Bitcoin: l’obbligo in dichiarazione dei redditi
L’Agenzia delle Entrate ha confermato l’obbligo di compilazione del quadro RW del Modello Unico Persone Fisiche, nella dichiarazione dei redditi, assimilando le criptovalute, sotto il profilo fiscale, alle valute estere.
L’obbligo di indicare le criptovalute nel quadro RW è stato affermato per la prima volta dall’Agenzia delle entrate a partire dal periodo d’imposta 2018, cioè nelle istruzioni relative alla dichiarazione dei redditi che doveva essere presentata nel 2019 per il periodo d’imposta 2018, e pertanto per le annualità precedenti vi sono ottime ragioni per sostenere che non sono irrogabili sanzioni.
Dichiarare l’ammontare dei Bitcoin posseduti al Fisco non comporta alcuna spesa. Ma se si comunica il possesso ne consegue che le criptovalute saranno sottoposte alla tassazione ordinaria degli strumenti finanziari, con aliquota pari al 26%.

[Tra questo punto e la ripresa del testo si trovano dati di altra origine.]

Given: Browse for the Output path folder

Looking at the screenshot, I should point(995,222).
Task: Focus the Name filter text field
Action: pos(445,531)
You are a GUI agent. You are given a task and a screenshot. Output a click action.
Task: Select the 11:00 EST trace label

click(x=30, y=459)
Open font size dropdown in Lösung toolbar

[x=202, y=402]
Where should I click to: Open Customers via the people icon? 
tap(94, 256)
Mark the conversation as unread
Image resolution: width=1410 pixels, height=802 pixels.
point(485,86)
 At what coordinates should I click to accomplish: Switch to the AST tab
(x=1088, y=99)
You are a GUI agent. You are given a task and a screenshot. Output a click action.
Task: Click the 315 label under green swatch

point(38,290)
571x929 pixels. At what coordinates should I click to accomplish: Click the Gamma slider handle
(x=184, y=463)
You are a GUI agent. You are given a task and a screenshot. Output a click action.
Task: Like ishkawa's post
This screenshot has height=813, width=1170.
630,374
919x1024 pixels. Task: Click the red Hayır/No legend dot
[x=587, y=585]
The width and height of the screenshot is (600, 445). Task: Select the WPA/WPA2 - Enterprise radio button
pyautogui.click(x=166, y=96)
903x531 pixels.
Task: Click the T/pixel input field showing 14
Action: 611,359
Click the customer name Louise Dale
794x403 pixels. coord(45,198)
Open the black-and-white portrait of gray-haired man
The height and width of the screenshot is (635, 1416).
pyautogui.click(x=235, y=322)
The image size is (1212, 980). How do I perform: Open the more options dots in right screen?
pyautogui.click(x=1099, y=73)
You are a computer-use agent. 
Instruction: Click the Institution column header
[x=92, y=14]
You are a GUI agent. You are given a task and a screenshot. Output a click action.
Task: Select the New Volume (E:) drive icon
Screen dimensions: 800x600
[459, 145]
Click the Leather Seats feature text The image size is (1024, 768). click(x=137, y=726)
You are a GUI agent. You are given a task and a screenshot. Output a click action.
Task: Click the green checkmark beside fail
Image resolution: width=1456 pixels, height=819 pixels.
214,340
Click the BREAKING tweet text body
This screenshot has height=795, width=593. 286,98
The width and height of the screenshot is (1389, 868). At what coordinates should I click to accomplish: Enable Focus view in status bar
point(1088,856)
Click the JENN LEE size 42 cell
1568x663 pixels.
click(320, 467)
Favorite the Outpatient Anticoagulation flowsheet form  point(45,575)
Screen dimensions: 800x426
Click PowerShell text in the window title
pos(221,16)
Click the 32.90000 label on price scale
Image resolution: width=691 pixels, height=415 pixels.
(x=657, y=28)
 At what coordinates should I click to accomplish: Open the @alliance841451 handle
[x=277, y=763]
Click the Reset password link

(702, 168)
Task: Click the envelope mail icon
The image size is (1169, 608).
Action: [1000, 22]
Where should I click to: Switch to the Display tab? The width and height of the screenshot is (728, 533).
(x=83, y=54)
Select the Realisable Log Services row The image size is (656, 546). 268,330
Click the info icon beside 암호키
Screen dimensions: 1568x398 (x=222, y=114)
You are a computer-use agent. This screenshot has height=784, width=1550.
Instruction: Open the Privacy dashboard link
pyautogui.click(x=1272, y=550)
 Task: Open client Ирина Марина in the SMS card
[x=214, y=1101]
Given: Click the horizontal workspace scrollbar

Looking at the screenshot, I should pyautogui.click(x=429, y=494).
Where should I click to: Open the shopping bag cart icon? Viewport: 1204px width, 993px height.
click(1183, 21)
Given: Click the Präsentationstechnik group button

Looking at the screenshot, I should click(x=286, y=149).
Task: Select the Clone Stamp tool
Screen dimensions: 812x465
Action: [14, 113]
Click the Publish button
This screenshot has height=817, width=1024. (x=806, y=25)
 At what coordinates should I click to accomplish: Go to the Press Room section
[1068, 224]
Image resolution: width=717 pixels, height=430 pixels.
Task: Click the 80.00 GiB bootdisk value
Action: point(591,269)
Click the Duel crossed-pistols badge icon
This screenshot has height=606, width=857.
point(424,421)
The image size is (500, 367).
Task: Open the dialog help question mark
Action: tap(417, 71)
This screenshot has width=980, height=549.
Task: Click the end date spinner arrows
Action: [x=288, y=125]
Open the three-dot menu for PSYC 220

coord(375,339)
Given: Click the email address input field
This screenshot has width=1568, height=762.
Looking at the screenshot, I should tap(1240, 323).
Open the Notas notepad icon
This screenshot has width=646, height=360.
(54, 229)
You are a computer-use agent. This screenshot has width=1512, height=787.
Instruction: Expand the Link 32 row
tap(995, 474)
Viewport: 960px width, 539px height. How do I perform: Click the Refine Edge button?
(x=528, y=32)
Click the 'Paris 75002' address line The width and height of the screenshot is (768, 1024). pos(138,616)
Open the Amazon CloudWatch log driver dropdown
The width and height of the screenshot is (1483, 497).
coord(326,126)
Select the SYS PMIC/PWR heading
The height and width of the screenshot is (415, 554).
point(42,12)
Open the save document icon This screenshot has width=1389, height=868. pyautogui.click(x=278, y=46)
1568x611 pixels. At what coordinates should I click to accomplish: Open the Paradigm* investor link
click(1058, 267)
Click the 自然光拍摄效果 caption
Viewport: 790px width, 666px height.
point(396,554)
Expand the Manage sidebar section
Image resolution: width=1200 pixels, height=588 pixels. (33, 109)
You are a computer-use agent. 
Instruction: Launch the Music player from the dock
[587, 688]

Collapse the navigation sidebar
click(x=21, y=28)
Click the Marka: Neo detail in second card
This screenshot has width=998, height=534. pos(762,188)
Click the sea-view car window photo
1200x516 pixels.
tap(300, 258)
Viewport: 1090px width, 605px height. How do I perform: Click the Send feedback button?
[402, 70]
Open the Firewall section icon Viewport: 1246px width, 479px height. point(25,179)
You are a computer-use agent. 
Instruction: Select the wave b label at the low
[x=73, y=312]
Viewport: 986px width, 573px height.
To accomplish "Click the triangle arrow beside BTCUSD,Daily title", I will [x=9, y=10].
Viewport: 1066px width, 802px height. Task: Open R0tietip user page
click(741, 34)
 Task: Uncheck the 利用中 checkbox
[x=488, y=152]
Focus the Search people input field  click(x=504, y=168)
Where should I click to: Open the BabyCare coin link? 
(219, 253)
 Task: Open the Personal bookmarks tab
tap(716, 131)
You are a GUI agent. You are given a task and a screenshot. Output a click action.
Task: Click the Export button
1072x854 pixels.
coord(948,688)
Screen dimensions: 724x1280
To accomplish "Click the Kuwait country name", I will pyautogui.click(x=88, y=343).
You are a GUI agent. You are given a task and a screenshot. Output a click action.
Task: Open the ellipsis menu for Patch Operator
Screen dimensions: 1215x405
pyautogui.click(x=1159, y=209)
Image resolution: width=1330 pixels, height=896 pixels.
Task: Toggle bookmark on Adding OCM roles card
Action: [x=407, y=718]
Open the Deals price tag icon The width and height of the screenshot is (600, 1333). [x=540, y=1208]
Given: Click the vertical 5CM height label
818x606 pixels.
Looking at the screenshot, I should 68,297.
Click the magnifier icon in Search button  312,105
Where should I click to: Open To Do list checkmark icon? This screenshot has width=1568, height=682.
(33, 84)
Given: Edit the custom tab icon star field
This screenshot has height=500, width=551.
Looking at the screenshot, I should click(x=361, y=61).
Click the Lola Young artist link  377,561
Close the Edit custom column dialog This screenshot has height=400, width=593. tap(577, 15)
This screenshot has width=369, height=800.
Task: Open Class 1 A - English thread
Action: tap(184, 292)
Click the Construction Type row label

Bitcoin: controvalore e giacenza media
Attenzione, bisogna però fare una precisazione. Mentre le plusvalenze incassate a seguito di “cessione a termine” (ad esempio i contratti derivati come i future) sono tassate indipendentemente dagli importi interessati, quelle derivanti da “cessioni a pronti” sono imponibili soltanto qualora la valuta scambiata provenga da portafogli elettronici la cui giacenza media, espressa in euro, superi un controvalore di 51.645,69 per almeno sette giorni lavorativi continui nel periodo d’imposta, secondo l’articolo 67, comma 1-ter, Tuir. La tassa sulle eventuali plusvalenze, pari al 26%, sarà applicata soltanto nel momento in cui verrà disposta la vendita.
Bitcoin: il paradosso Exchange vs Wallet
Il paradosso è che la tassazione potrebbe anche dipendere da dove sono custodite le criptovalute. Non è ancora chiaro se la tassazione vada applicata anche in caso di prelievi dai wallet e quale definizione di prelievo assuma rilevanza.
Non è chiaro se debbano essere tassate le operazioni cripto-to-cripto in cui il guadagno non si tramuta in valuta avente corso legale. Secondo alcuni, poi, non tutte le tipologie di wallet avrebbero la medesima rilevanza ai fini fiscali. Il mondo cripto è in continua evoluzione e l’erario, per il momento, pare che non abbia del tutto le idee chiare su come affrontare il tema.